*** Opening of STORED DATA ***
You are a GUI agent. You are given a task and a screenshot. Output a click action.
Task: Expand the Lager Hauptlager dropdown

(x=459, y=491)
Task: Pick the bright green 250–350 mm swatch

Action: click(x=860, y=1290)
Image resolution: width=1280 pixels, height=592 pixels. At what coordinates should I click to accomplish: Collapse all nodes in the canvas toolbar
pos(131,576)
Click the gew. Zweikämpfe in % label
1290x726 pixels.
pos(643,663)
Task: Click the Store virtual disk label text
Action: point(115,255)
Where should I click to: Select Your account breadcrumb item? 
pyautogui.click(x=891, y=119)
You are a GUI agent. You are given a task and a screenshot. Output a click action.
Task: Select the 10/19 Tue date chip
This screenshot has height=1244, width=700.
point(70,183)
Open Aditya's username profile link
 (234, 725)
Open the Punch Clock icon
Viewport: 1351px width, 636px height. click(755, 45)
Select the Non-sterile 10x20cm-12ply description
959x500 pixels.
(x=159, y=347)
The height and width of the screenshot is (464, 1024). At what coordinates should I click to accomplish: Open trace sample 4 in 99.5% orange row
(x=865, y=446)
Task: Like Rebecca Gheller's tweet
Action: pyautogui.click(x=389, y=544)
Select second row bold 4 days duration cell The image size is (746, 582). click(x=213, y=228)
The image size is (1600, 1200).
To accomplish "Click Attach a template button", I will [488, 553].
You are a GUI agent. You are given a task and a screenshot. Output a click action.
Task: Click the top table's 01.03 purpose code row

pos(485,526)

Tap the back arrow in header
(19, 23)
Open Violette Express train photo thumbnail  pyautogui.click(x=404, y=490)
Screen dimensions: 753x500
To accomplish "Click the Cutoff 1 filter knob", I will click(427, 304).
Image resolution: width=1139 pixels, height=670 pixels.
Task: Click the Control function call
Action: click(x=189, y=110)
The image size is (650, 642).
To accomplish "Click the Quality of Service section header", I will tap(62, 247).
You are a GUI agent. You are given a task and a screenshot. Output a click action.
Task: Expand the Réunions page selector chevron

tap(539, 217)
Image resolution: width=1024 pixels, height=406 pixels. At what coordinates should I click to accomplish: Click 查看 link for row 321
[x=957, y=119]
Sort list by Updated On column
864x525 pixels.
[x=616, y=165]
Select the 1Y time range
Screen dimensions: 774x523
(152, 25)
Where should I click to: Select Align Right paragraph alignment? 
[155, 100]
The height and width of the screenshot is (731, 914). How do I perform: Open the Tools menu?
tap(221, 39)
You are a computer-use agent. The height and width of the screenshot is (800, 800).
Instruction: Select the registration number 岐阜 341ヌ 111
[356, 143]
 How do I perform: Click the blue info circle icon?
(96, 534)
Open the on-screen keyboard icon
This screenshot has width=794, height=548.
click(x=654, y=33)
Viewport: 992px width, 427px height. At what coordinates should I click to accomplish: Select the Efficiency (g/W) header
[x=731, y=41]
*** Close of STORED DATA ***
The exact wording of every entry above should be written out again.

▶ _FINISHED EXERCISE_
You are a GUI agent. You are given a task and a screenshot. Output a click action.
Task: Expand the Lager Hauptlager dropdown

(x=459, y=491)
Task: Pick the bright green 250–350 mm swatch

Action: click(x=860, y=1290)
Image resolution: width=1280 pixels, height=592 pixels. At what coordinates should I click to accomplish: Collapse all nodes in the canvas toolbar
pos(131,576)
Click the gew. Zweikämpfe in % label
1290x726 pixels.
pos(643,663)
Task: Click the Store virtual disk label text
Action: point(115,255)
Where should I click to: Select Your account breadcrumb item? 
pyautogui.click(x=891, y=119)
You are a GUI agent. You are given a task and a screenshot. Output a click action.
Task: Select the 10/19 Tue date chip
This screenshot has height=1244, width=700.
point(70,183)
Open Aditya's username profile link
 (234, 725)
Open the Punch Clock icon
Viewport: 1351px width, 636px height. click(755, 45)
Select the Non-sterile 10x20cm-12ply description
959x500 pixels.
(x=159, y=347)
The height and width of the screenshot is (464, 1024). At what coordinates should I click to accomplish: Open trace sample 4 in 99.5% orange row
(x=865, y=446)
Task: Like Rebecca Gheller's tweet
Action: pyautogui.click(x=389, y=544)
Select second row bold 4 days duration cell The image size is (746, 582). click(x=213, y=228)
The image size is (1600, 1200).
To accomplish "Click Attach a template button", I will [488, 553].
You are a GUI agent. You are given a task and a screenshot. Output a click action.
Task: Click the top table's 01.03 purpose code row

pos(485,526)

Tap the back arrow in header
(19, 23)
Open Violette Express train photo thumbnail  pyautogui.click(x=404, y=490)
Screen dimensions: 753x500
To accomplish "Click the Cutoff 1 filter knob", I will click(427, 304).
Image resolution: width=1139 pixels, height=670 pixels.
Task: Click the Control function call
Action: click(x=189, y=110)
The image size is (650, 642).
To accomplish "Click the Quality of Service section header", I will tap(62, 247).
You are a GUI agent. You are given a task and a screenshot. Output a click action.
Task: Expand the Réunions page selector chevron

tap(539, 217)
Image resolution: width=1024 pixels, height=406 pixels. At what coordinates should I click to accomplish: Click 查看 link for row 321
[x=957, y=119]
Sort list by Updated On column
864x525 pixels.
[x=616, y=165]
Select the 1Y time range
Screen dimensions: 774x523
(152, 25)
Where should I click to: Select Align Right paragraph alignment? 
[155, 100]
The height and width of the screenshot is (731, 914). How do I perform: Open the Tools menu?
tap(221, 39)
You are a computer-use agent. The height and width of the screenshot is (800, 800).
Instruction: Select the registration number 岐阜 341ヌ 111
[356, 143]
 How do I perform: Click the blue info circle icon?
(96, 534)
Open the on-screen keyboard icon
This screenshot has width=794, height=548.
click(x=654, y=33)
Viewport: 992px width, 427px height. At what coordinates should I click to accomplish: Select the Efficiency (g/W) header
[x=731, y=41]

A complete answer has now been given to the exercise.